▶
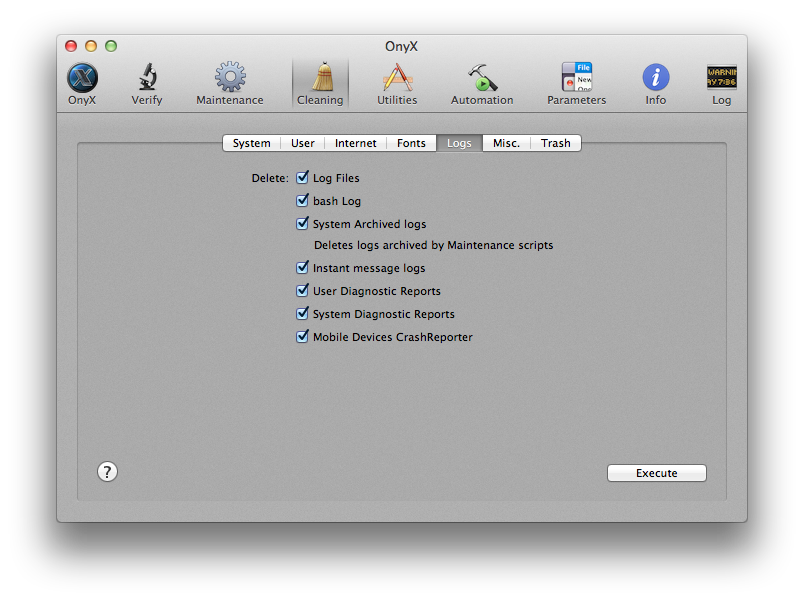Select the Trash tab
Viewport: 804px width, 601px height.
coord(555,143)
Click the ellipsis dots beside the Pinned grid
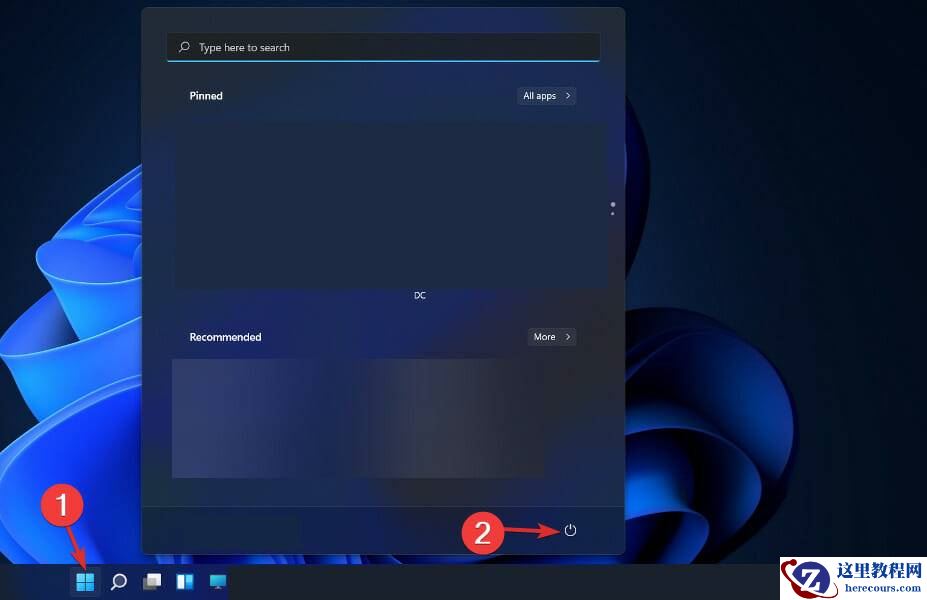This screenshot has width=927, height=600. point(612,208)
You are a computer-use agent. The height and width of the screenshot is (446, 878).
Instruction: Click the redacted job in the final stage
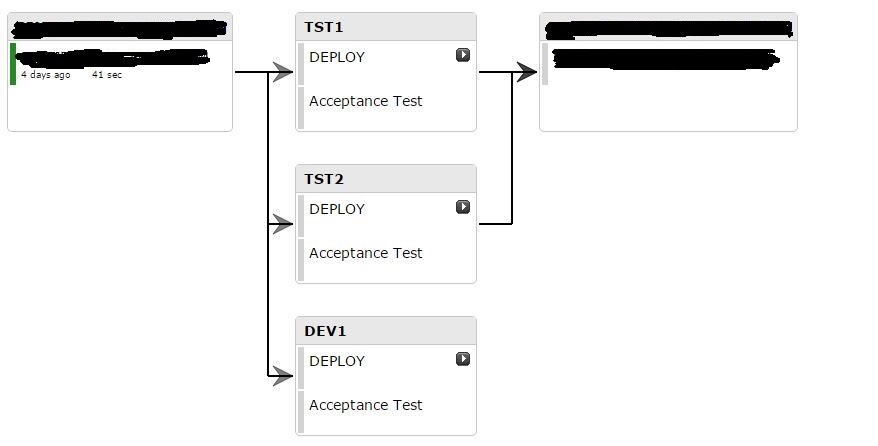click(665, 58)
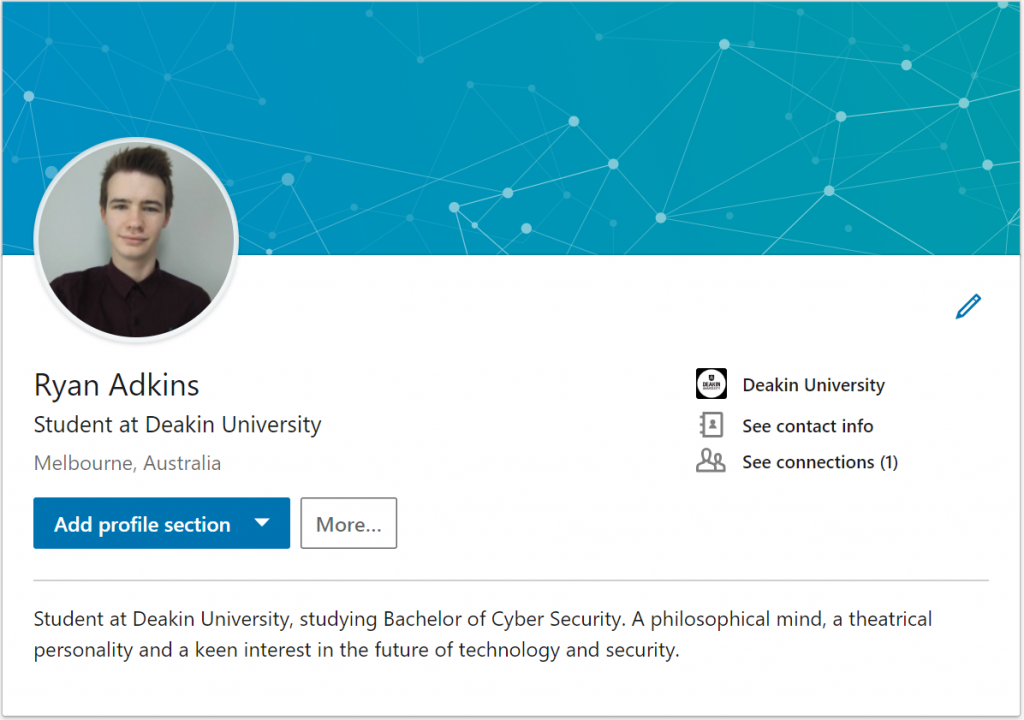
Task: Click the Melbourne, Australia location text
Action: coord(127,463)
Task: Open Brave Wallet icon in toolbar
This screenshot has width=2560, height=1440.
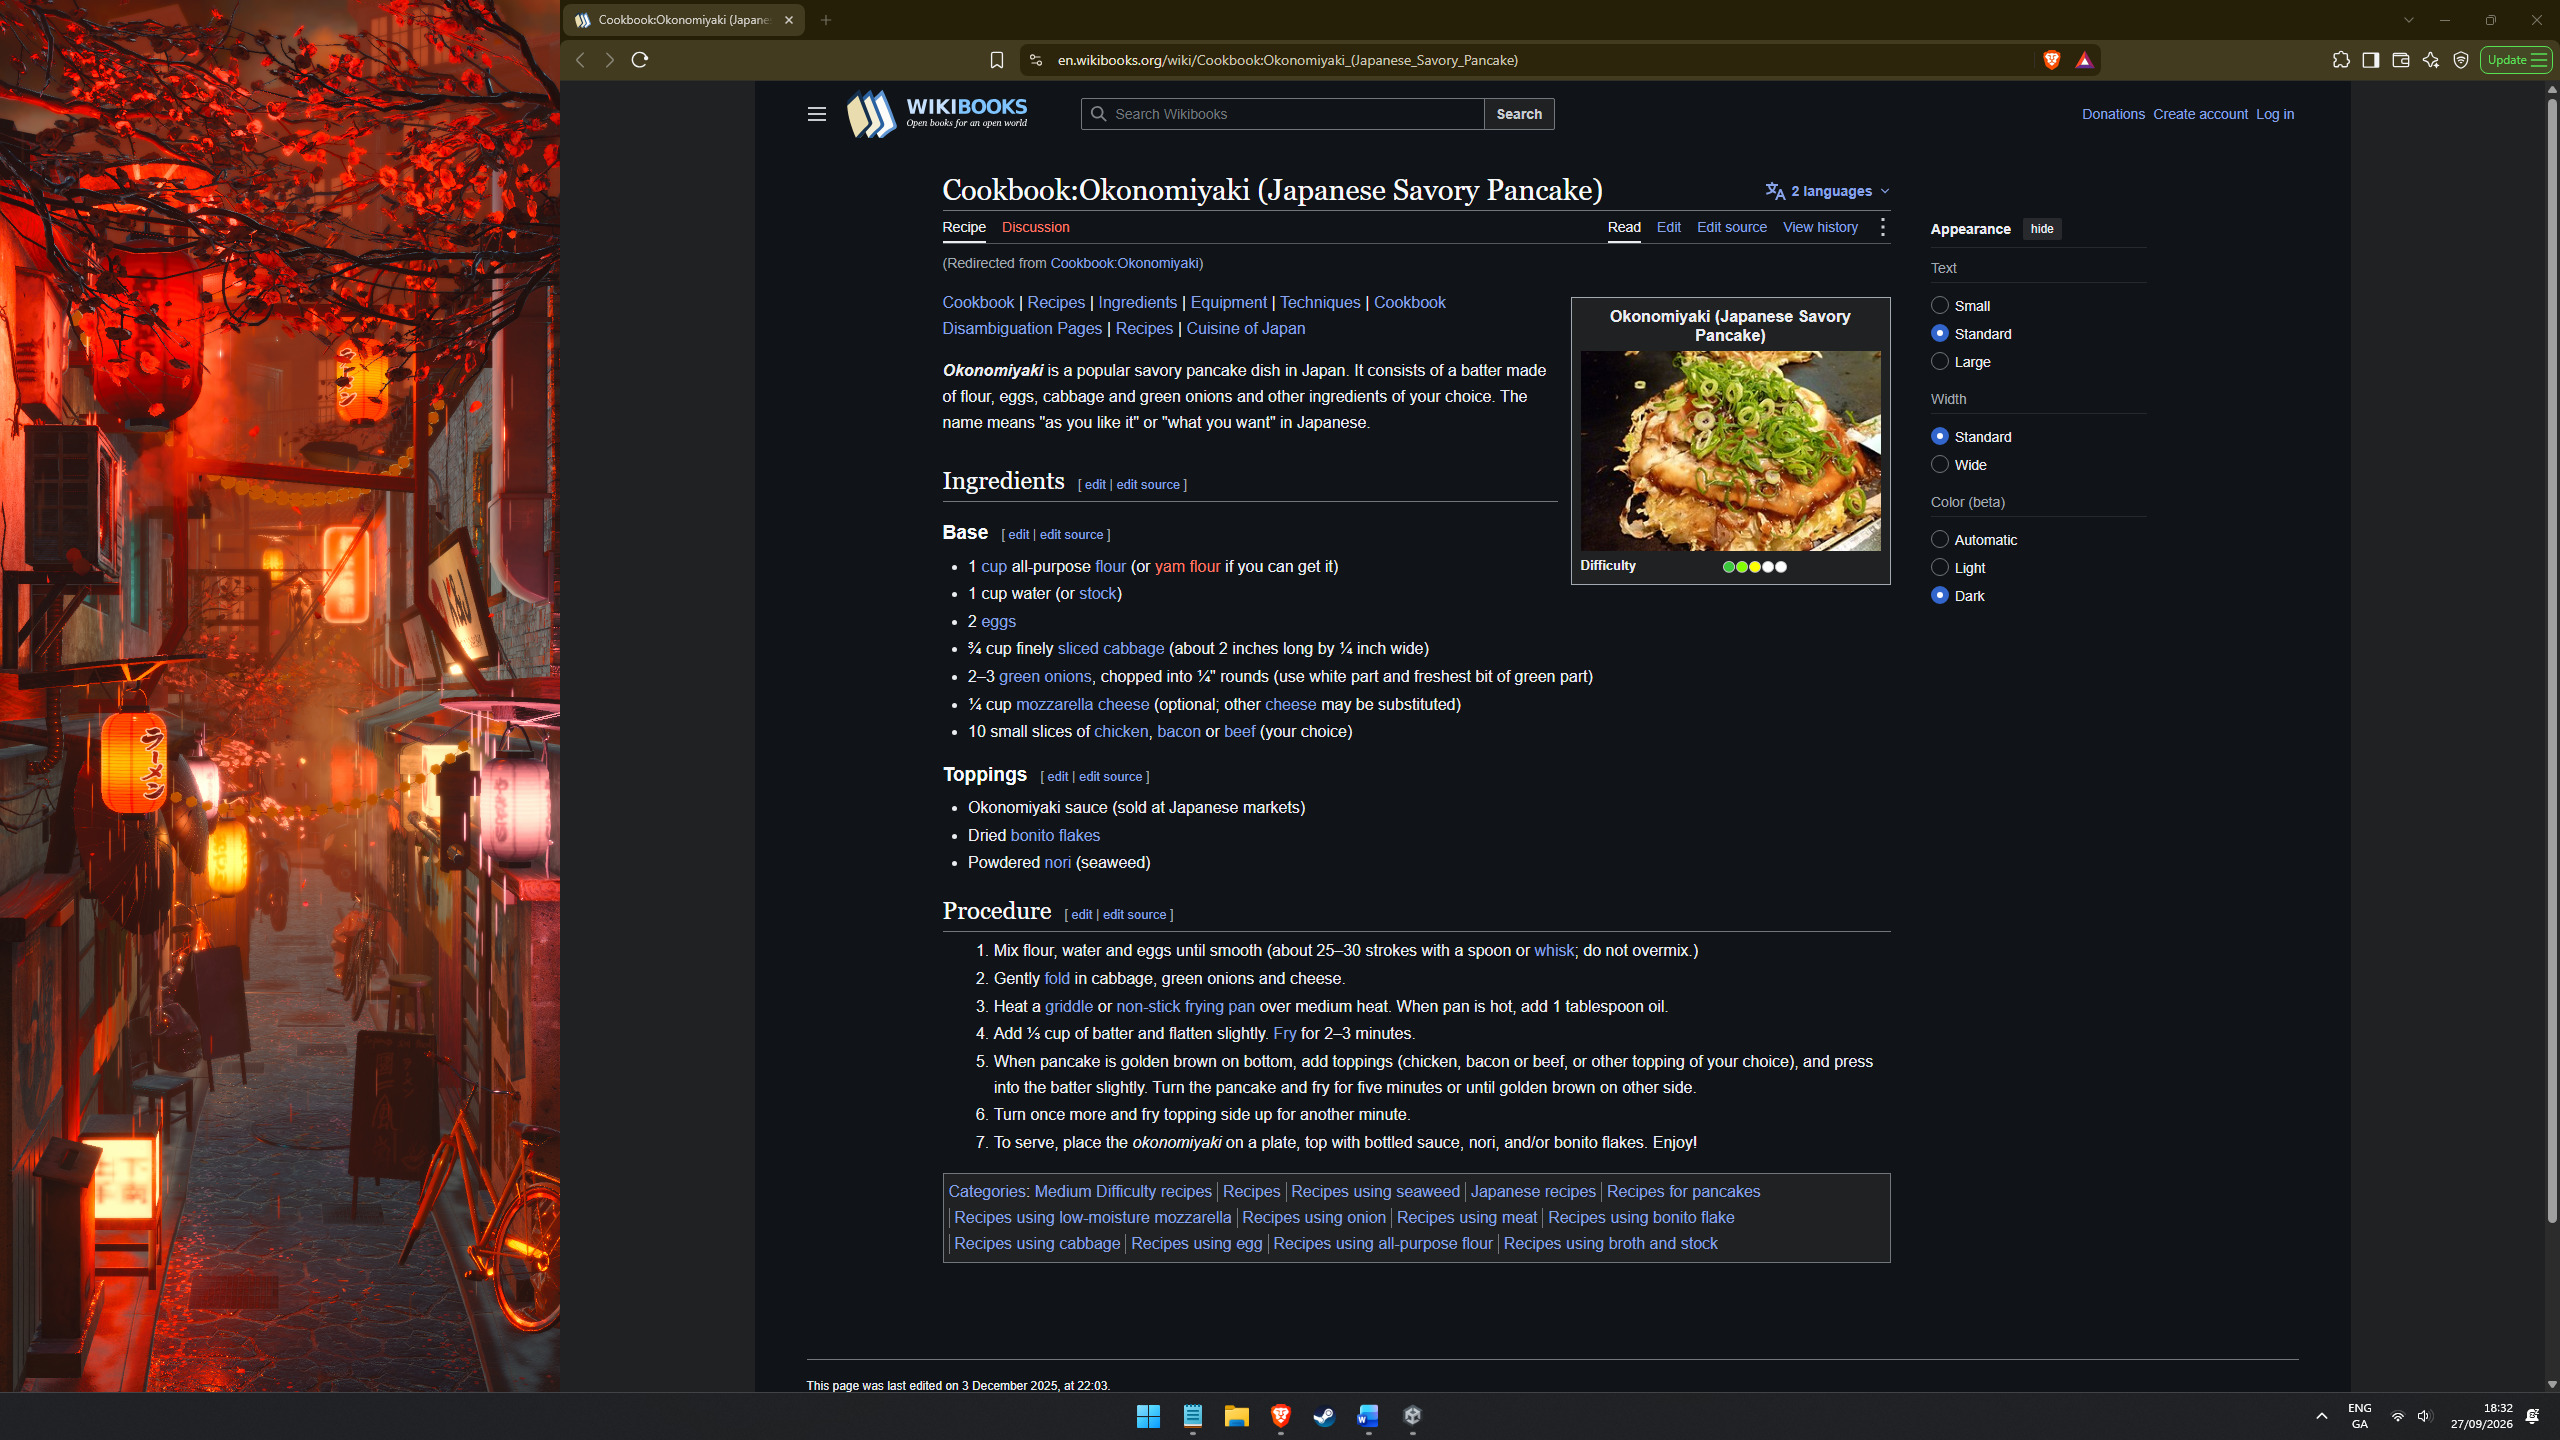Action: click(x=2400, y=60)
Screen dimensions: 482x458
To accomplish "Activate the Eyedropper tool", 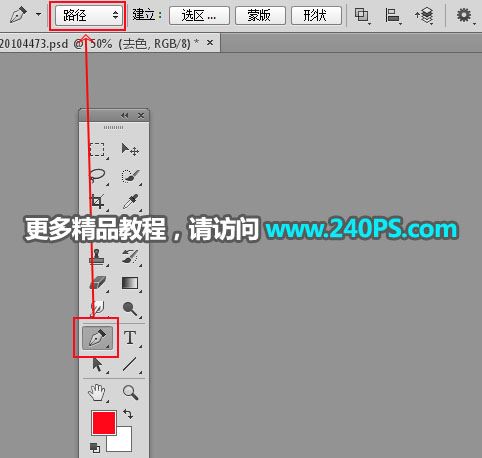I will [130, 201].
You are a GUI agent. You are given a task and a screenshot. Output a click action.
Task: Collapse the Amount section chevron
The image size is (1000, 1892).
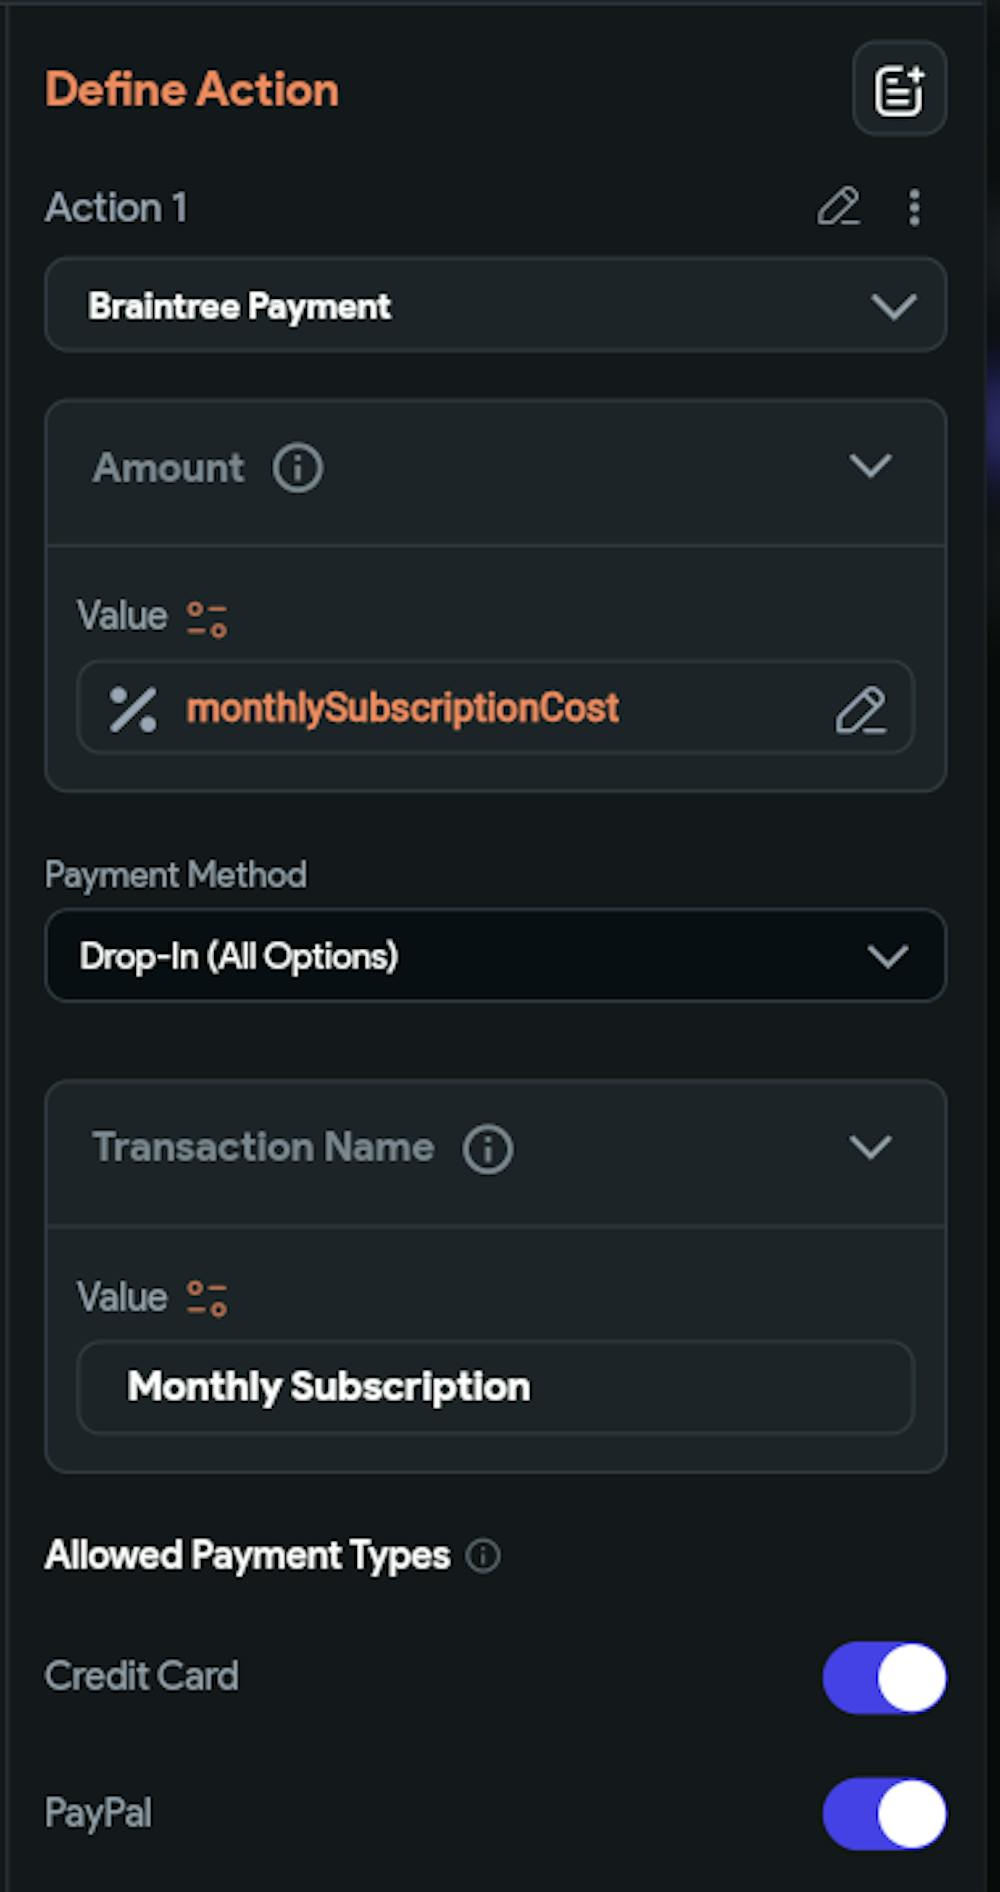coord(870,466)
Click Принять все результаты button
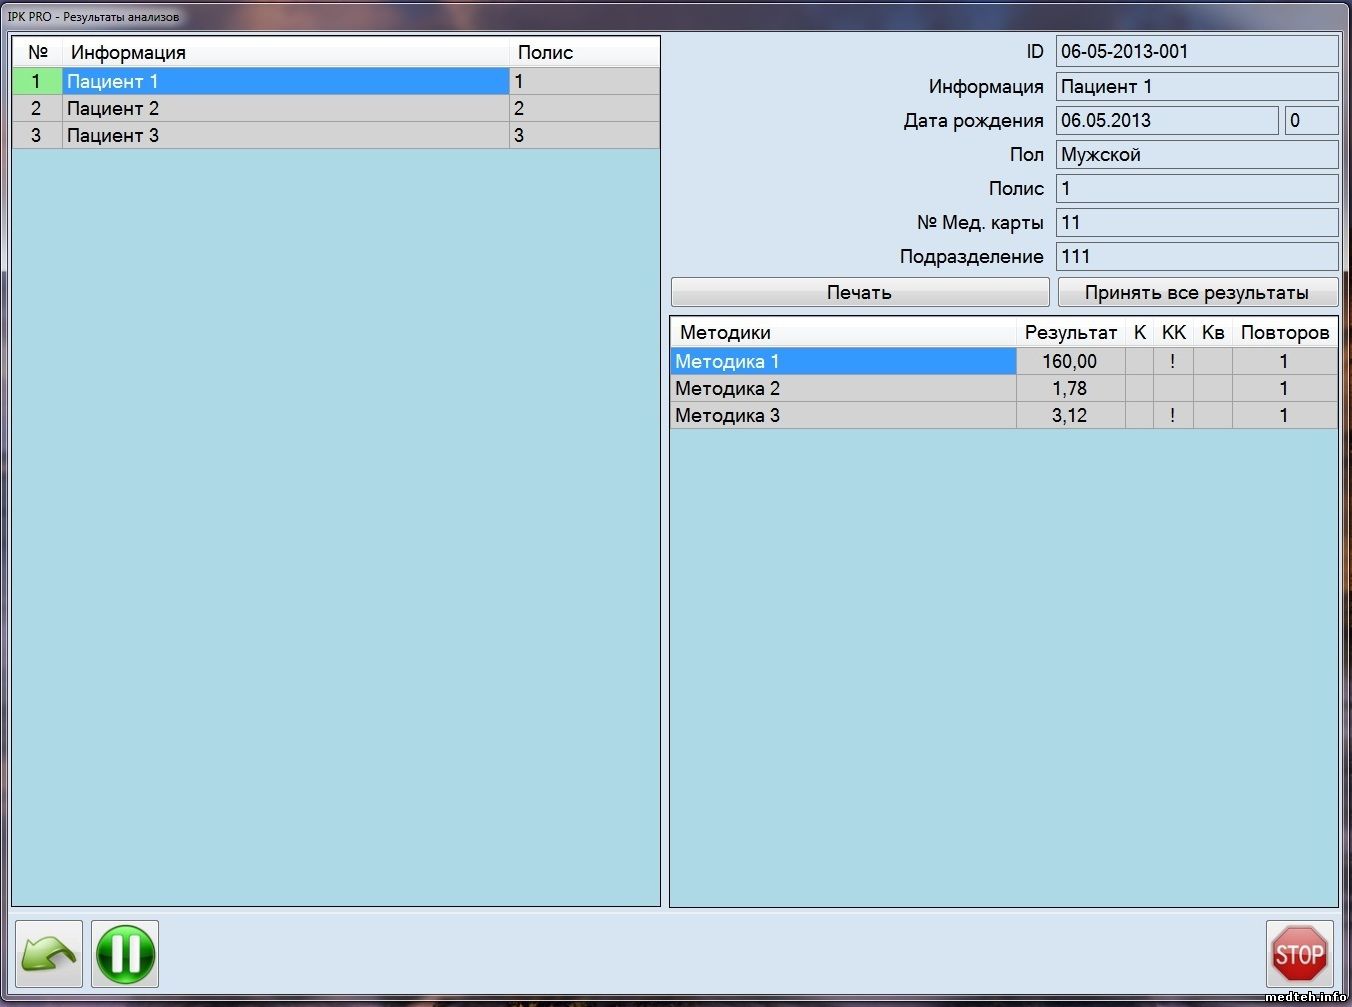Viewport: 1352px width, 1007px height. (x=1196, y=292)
◀
◆ PROBLEM DESCRIPTION: Exercise for the records above: copy only the lines from the one with "Click the ellipsis" to the one with "Screen dimensions: 482x458", both ends kept, and drop the pictures.

◆ ANSWER SECTION:
Click the ellipsis dots beside the Pinned grid
This screenshot has width=927, height=600. point(612,208)
You are a computer-use agent. The height and width of the screenshot is (446, 878).
Instruction: Click the redacted job in the final stage
click(665, 58)
Task: Click the Melbourne, Australia location text
Action: coord(127,463)
Task: Open Brave Wallet icon in toolbar
This screenshot has width=2560, height=1440.
Action: click(x=2400, y=60)
Screen dimensions: 482x458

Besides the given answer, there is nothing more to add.